Dataset entries
* * * * *
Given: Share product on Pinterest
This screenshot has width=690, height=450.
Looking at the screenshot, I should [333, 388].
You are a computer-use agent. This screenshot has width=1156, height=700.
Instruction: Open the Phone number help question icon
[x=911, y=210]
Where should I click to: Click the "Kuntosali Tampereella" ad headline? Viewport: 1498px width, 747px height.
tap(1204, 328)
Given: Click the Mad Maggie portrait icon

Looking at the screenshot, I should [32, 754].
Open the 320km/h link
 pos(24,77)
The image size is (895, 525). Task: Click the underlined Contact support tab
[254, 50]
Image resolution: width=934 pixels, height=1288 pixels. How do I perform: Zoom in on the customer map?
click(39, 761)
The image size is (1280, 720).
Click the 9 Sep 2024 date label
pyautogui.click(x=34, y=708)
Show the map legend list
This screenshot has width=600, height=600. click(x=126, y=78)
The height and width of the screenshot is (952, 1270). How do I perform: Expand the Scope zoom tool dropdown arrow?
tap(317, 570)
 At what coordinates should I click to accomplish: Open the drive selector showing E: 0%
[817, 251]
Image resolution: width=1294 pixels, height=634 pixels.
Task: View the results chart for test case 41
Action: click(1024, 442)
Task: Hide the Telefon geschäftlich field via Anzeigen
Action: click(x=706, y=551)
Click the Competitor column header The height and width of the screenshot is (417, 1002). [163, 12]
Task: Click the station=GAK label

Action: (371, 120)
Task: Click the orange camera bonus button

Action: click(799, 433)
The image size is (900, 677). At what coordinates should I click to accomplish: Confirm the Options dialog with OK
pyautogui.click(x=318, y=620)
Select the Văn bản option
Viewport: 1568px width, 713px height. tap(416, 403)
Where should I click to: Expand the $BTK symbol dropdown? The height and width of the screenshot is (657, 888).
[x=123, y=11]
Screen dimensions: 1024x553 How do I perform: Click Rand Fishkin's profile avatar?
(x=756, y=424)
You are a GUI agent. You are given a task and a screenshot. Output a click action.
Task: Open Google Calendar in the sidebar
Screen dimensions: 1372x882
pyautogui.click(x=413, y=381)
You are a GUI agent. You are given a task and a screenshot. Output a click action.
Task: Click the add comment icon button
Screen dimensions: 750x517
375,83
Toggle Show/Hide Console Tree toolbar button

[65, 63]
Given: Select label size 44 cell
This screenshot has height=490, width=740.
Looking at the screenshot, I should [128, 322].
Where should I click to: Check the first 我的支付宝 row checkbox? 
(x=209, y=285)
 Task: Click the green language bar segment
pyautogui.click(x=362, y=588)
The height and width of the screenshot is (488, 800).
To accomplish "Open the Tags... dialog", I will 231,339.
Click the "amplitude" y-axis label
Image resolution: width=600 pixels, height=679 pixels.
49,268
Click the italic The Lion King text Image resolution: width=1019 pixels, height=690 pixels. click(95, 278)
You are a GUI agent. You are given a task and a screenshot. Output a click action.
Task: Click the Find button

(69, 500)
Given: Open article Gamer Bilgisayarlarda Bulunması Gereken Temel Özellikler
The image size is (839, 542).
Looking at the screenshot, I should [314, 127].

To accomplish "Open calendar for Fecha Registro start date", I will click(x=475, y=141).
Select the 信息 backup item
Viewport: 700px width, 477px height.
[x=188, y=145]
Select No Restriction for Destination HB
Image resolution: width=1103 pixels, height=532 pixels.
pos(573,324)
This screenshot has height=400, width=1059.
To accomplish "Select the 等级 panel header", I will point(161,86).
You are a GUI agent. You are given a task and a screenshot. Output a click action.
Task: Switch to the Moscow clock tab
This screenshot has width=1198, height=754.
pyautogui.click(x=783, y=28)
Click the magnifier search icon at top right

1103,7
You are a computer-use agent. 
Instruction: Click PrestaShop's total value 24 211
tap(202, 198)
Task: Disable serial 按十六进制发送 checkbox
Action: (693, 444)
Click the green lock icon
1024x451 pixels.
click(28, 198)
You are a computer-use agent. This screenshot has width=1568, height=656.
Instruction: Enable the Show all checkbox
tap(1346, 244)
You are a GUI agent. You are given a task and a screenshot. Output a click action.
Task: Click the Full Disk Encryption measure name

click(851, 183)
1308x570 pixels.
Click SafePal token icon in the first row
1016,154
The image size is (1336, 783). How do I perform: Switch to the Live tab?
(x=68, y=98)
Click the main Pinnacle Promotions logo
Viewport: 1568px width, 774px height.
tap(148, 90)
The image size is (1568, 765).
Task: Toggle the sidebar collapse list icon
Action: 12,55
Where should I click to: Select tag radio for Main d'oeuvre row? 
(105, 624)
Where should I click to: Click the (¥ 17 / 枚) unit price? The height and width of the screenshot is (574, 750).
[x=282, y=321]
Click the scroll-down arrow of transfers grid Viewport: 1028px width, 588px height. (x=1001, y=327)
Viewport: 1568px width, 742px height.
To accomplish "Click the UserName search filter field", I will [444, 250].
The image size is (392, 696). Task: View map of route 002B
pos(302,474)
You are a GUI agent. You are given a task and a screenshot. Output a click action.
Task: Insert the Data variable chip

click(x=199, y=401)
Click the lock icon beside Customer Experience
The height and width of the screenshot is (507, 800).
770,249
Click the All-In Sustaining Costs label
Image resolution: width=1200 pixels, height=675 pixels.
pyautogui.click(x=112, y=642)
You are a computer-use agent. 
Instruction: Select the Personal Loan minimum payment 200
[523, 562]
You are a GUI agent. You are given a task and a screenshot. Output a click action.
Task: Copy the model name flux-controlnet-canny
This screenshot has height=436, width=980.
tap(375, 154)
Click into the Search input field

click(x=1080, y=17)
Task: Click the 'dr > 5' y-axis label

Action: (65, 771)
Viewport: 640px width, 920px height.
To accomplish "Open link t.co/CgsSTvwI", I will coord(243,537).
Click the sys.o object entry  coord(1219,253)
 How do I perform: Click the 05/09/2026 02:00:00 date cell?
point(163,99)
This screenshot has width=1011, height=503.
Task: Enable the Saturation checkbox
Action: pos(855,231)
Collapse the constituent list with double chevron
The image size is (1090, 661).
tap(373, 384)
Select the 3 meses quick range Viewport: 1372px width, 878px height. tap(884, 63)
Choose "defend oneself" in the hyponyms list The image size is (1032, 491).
* * * * *
**ASSIGNED TASK**
The lines to show are those in the data above that include "will".

**WRITTEN REPLY**
To accomplish "Open the Tags... dialog", I will 231,339.
To accomplish "Open calendar for Fecha Registro start date", I will click(x=475, y=141).
To accomplish "Select the 等级 panel header", I will point(161,86).
To accomplish "Click the UserName search filter field", I will [444, 250].
To accomplish "Open link t.co/CgsSTvwI", I will coord(243,537).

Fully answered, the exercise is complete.